ENTRIES SHOWN.
........

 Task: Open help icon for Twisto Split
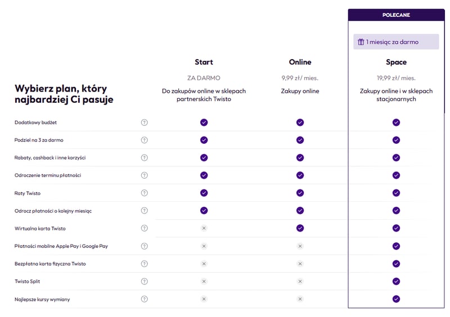pyautogui.click(x=145, y=282)
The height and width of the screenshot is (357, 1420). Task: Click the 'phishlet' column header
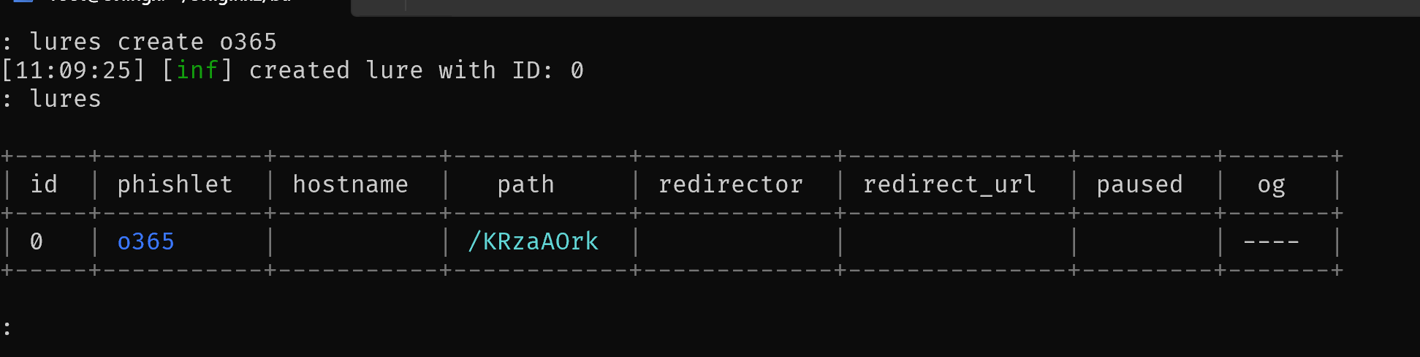click(x=175, y=184)
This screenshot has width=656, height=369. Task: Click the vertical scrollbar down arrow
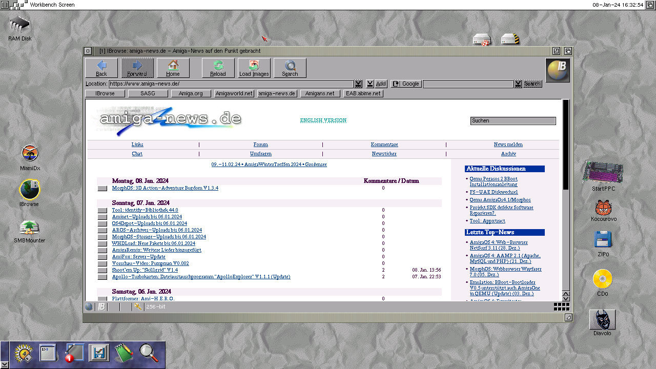click(x=566, y=298)
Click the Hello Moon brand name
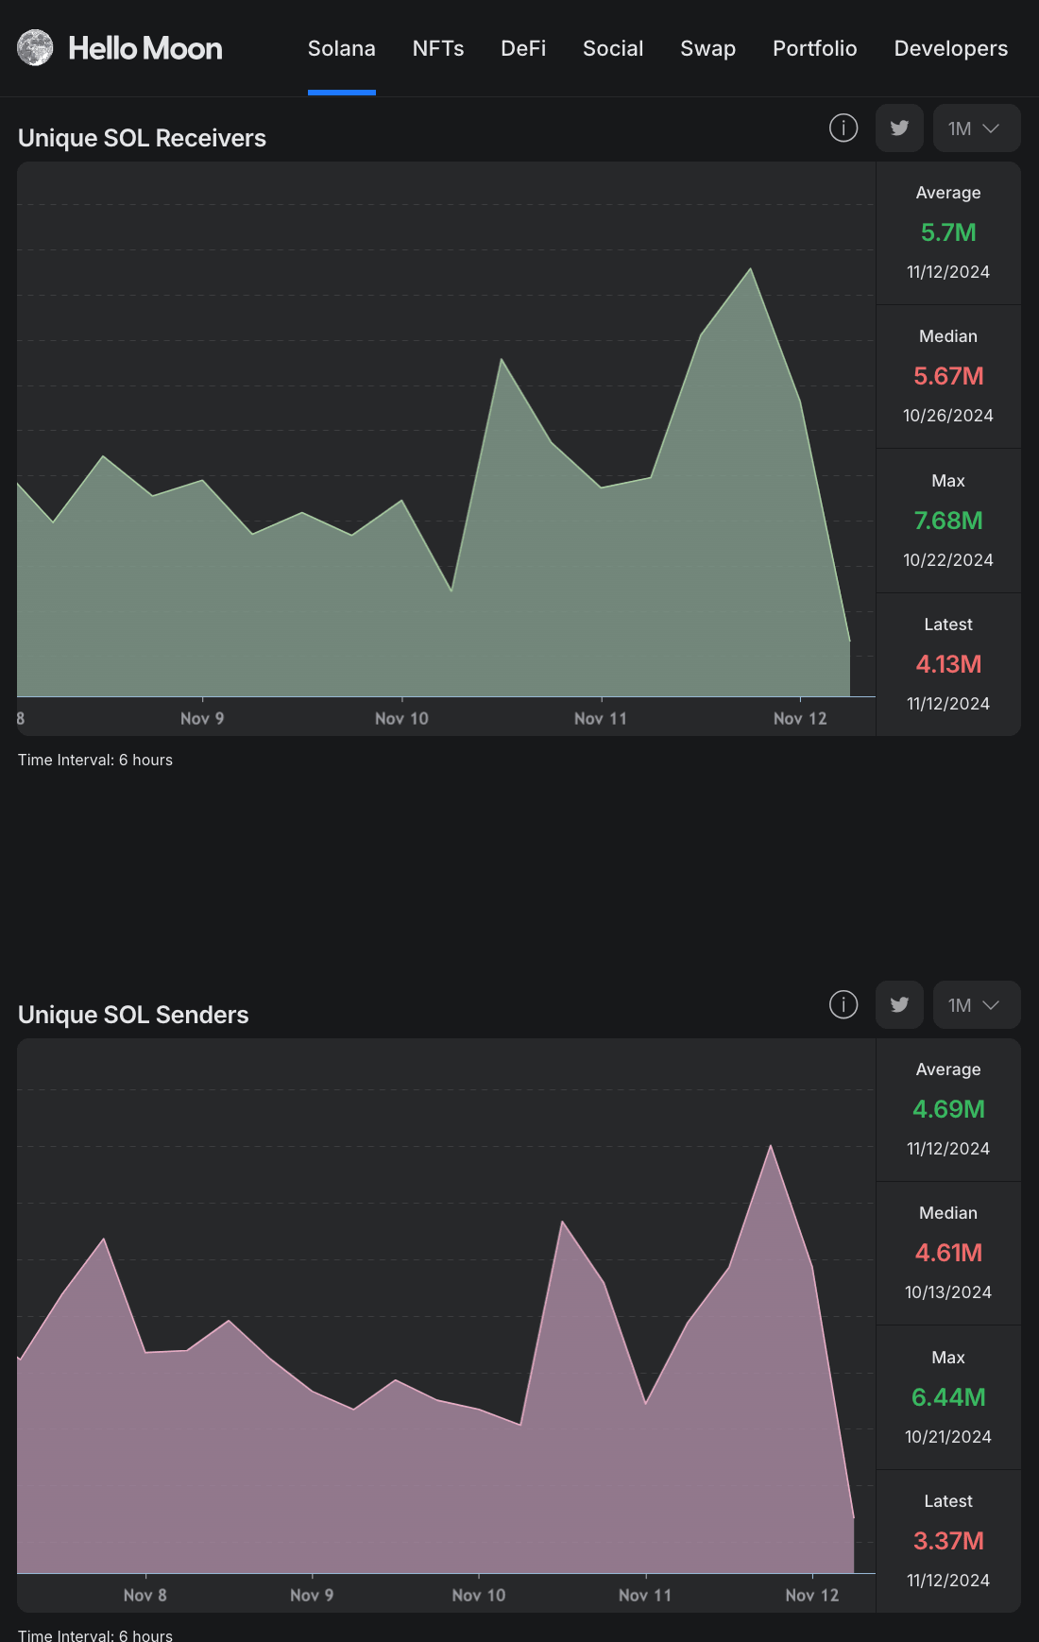The image size is (1039, 1642). tap(145, 48)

........

YOUR TASK.
Revise the material by replacing "screenshot" with "image" and leaving everything else unchanged. Leave the pictures out of your answer.

REPLY.
 Task: Open help icon for Twisto Split
pyautogui.click(x=145, y=282)
The height and width of the image is (357, 1420). Task: Click the 'phishlet' column header
click(x=175, y=184)
This image has width=656, height=369. Task: Click the vertical scrollbar down arrow
click(x=566, y=298)
Click the Hello Moon brand name
The image size is (1039, 1642). tap(145, 48)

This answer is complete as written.